#### TASK PROMPT:
Copy the data word for word, starting at the line that contains "The width and height of the screenshot is (768, 512)." and continuing through the end of the data, with both ends included. Leave the pictures out of your copy.

#### Target pointing data:
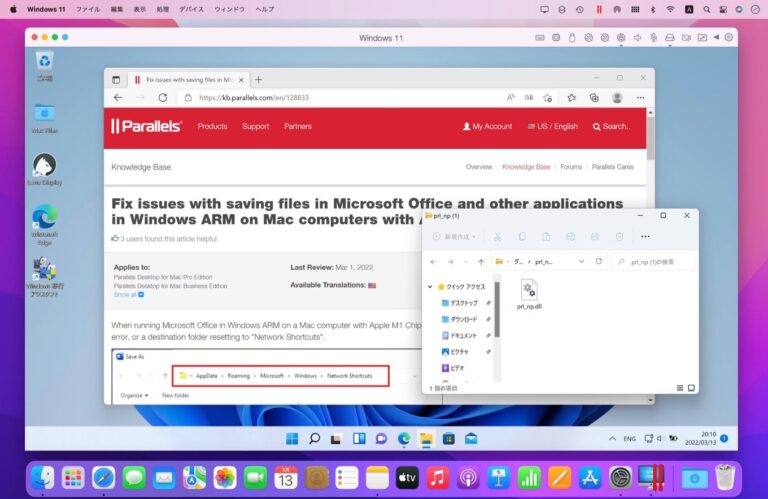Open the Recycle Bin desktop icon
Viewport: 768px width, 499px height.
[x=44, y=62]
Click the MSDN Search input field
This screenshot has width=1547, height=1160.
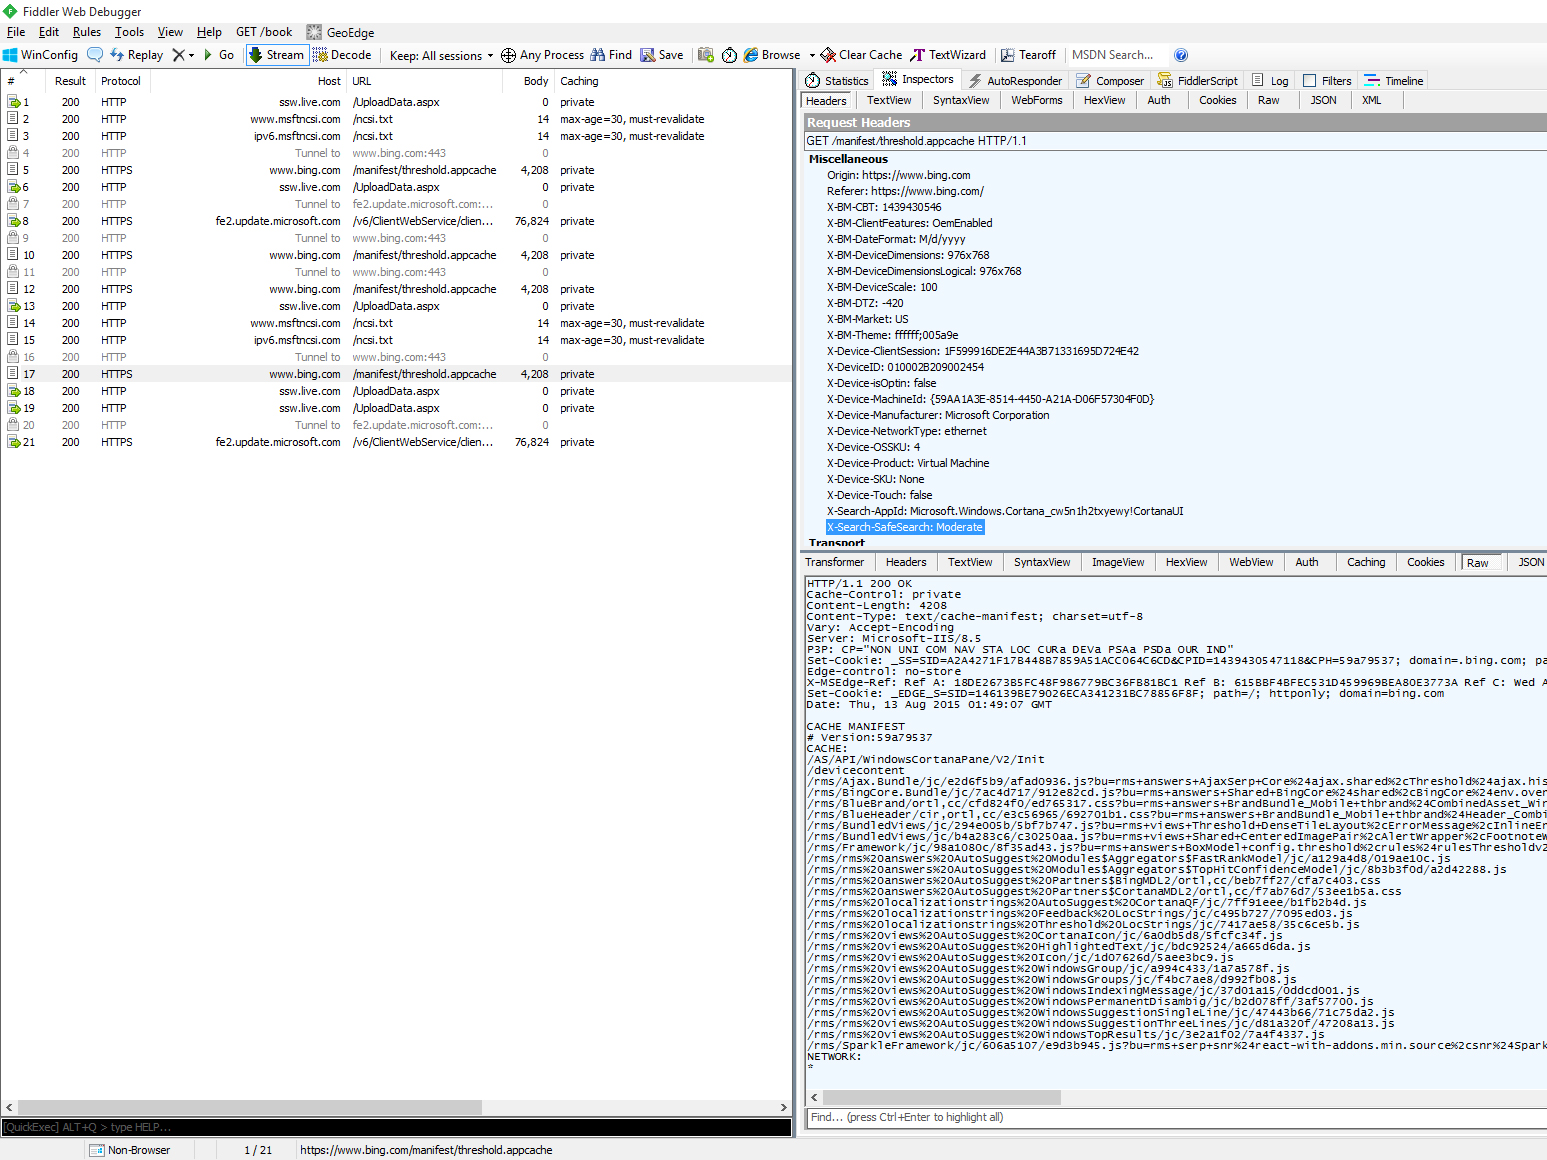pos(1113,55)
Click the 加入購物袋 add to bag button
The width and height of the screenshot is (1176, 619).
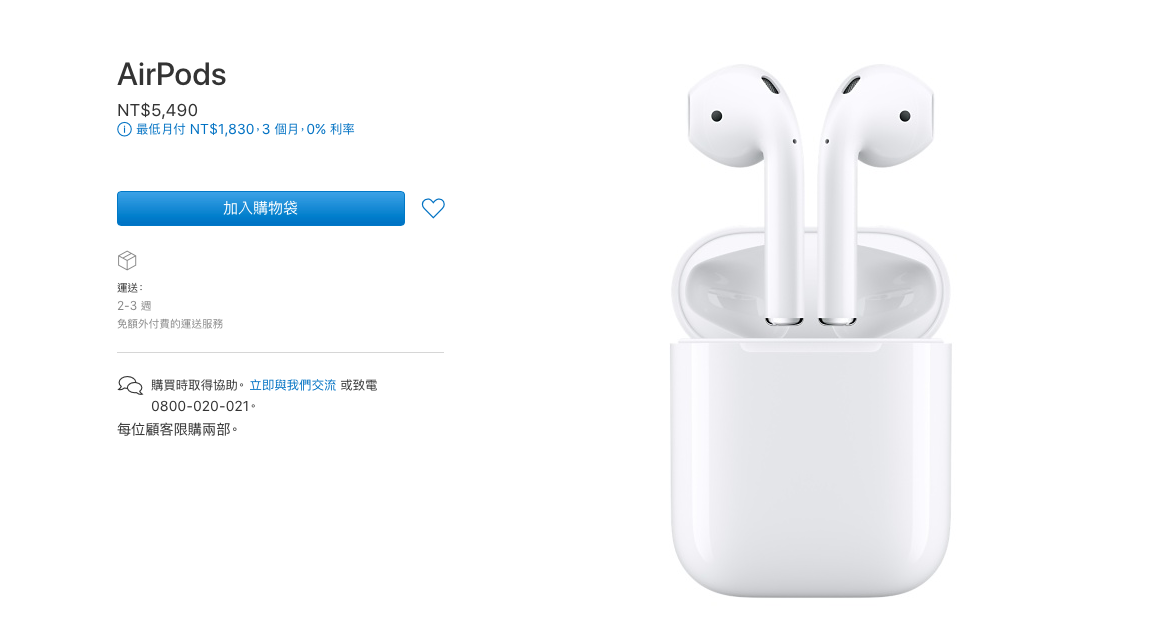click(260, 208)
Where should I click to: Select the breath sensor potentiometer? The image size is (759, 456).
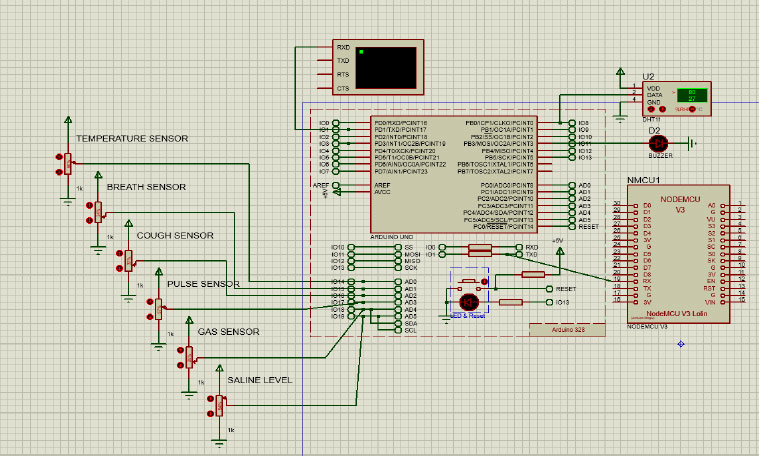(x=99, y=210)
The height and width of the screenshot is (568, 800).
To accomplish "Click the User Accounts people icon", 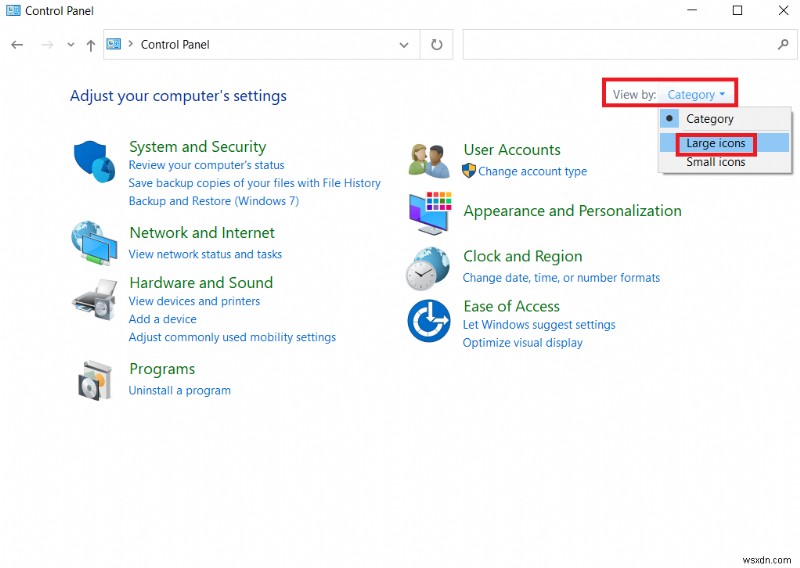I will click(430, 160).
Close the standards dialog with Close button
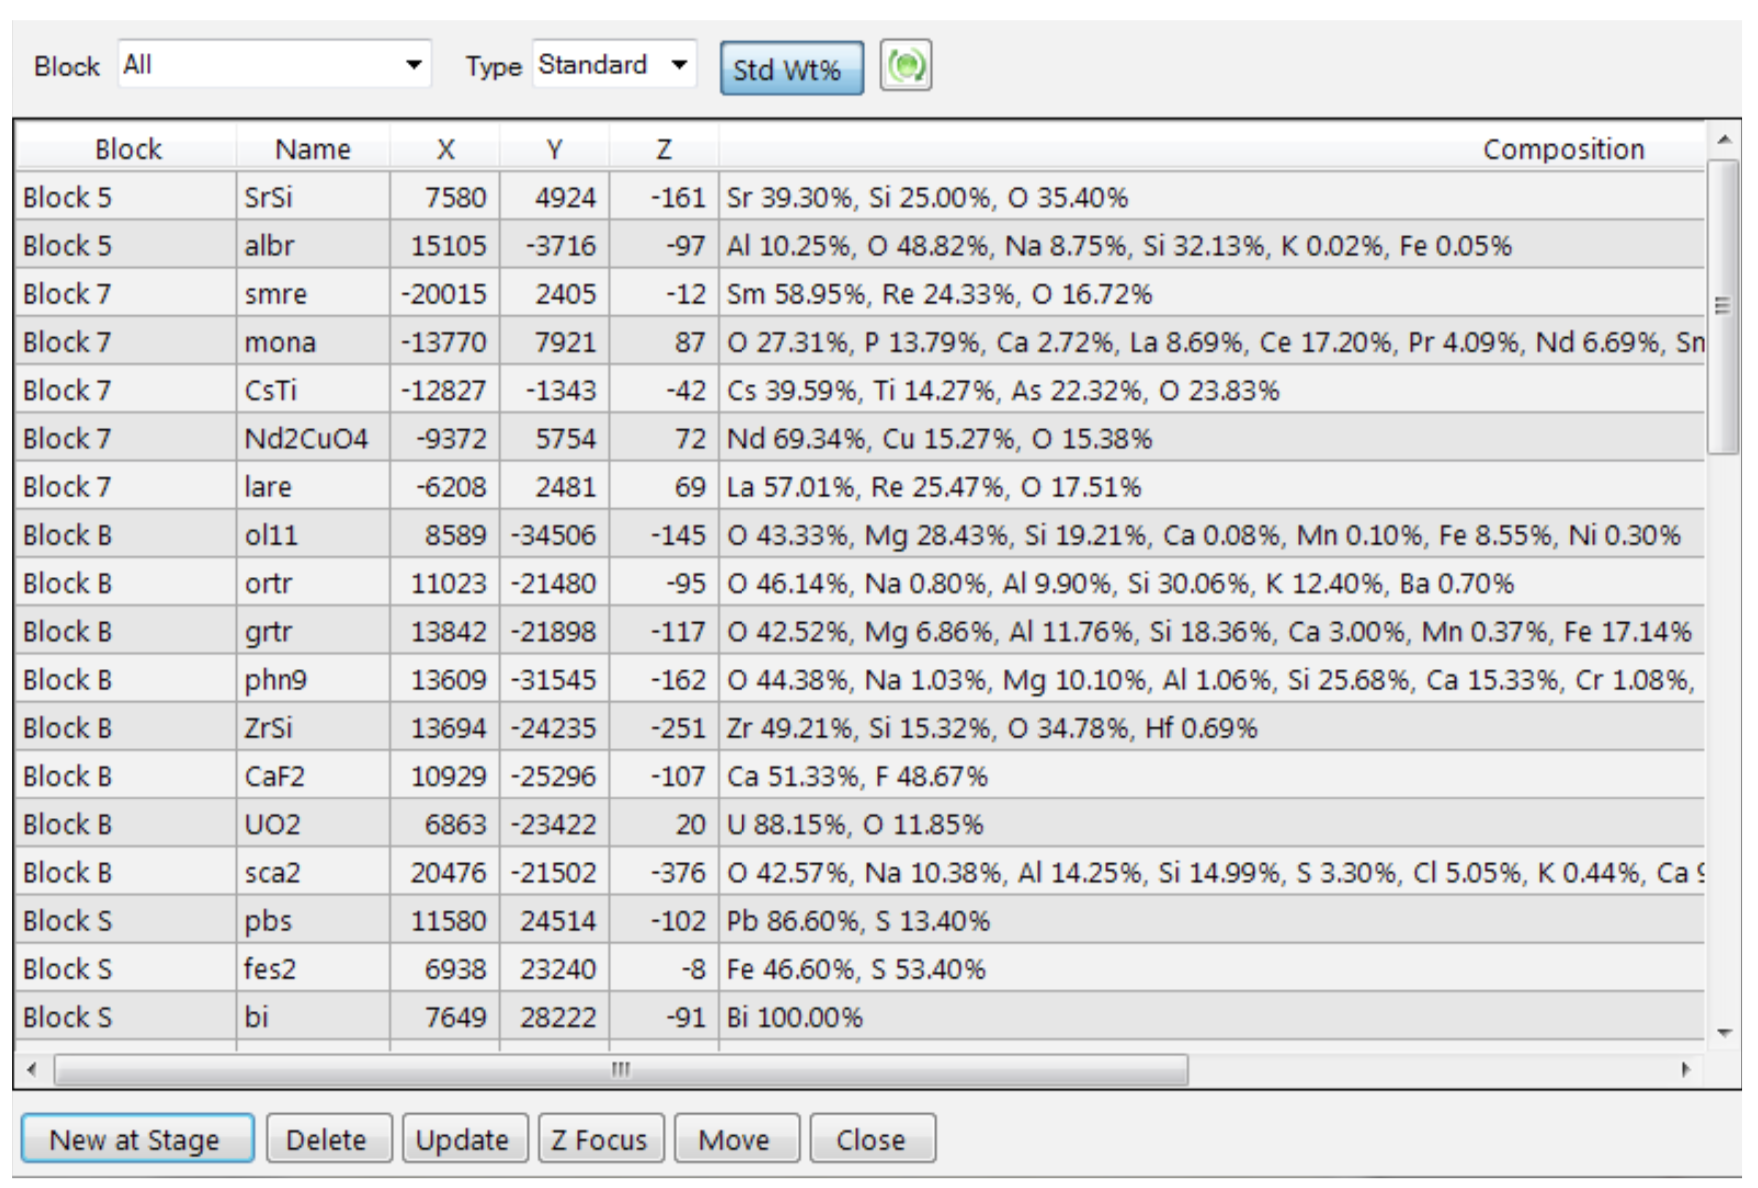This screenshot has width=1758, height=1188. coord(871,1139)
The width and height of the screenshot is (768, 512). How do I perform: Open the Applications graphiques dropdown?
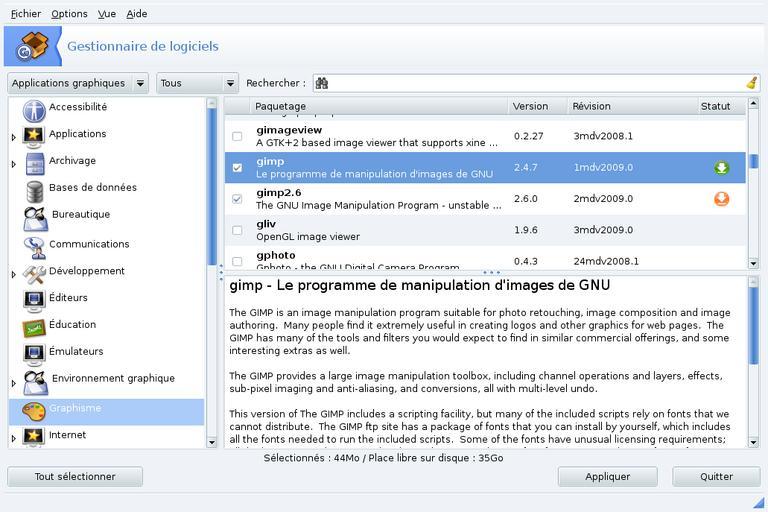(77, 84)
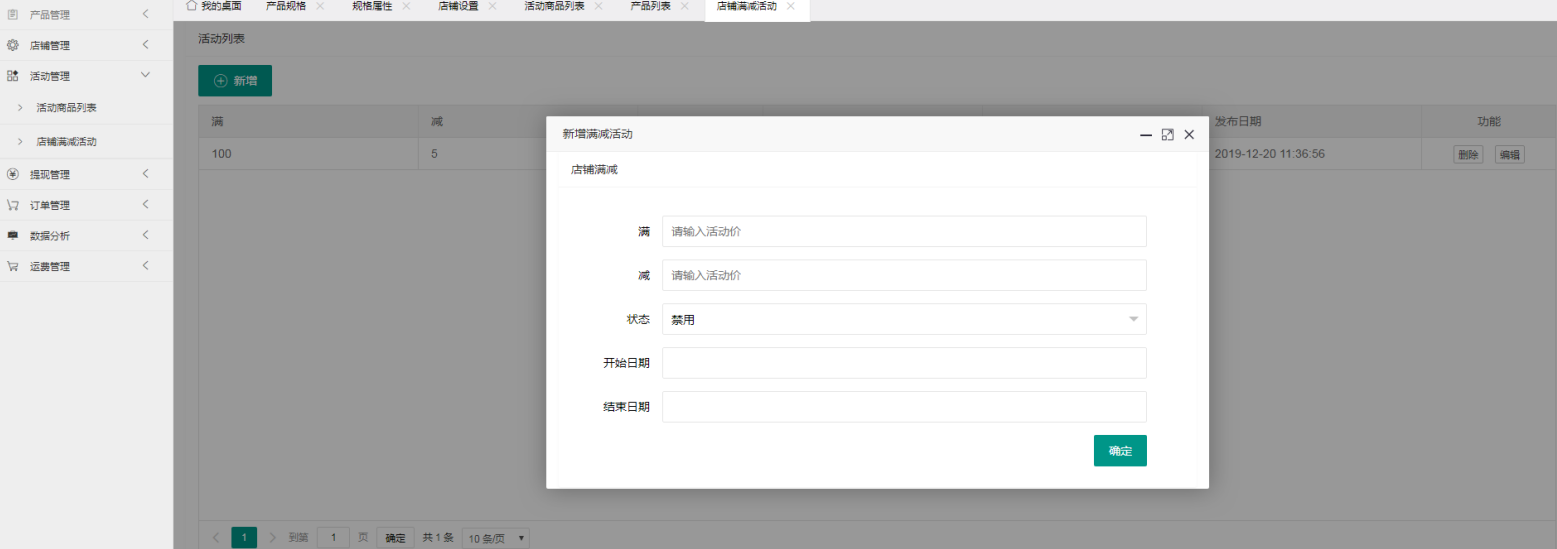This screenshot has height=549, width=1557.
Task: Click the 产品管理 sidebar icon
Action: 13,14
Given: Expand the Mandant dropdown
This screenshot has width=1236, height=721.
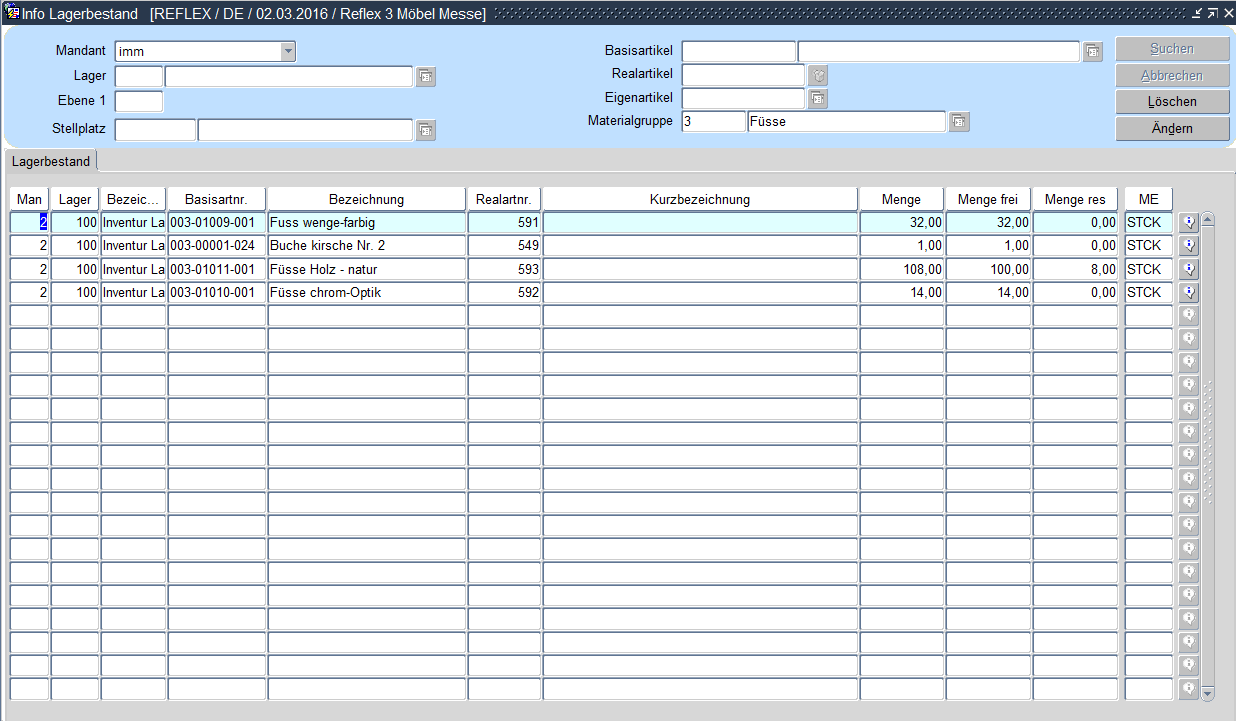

#### SOLUTION TO THIS TASK:
The width and height of the screenshot is (768, 512). How do I perform: Open the Applications graphiques dropdown?
(77, 84)
This screenshot has height=549, width=1557.
Task: Click the 产品管理 sidebar icon
Action: 13,14
Given: Expand the Mandant dropdown
This screenshot has width=1236, height=721.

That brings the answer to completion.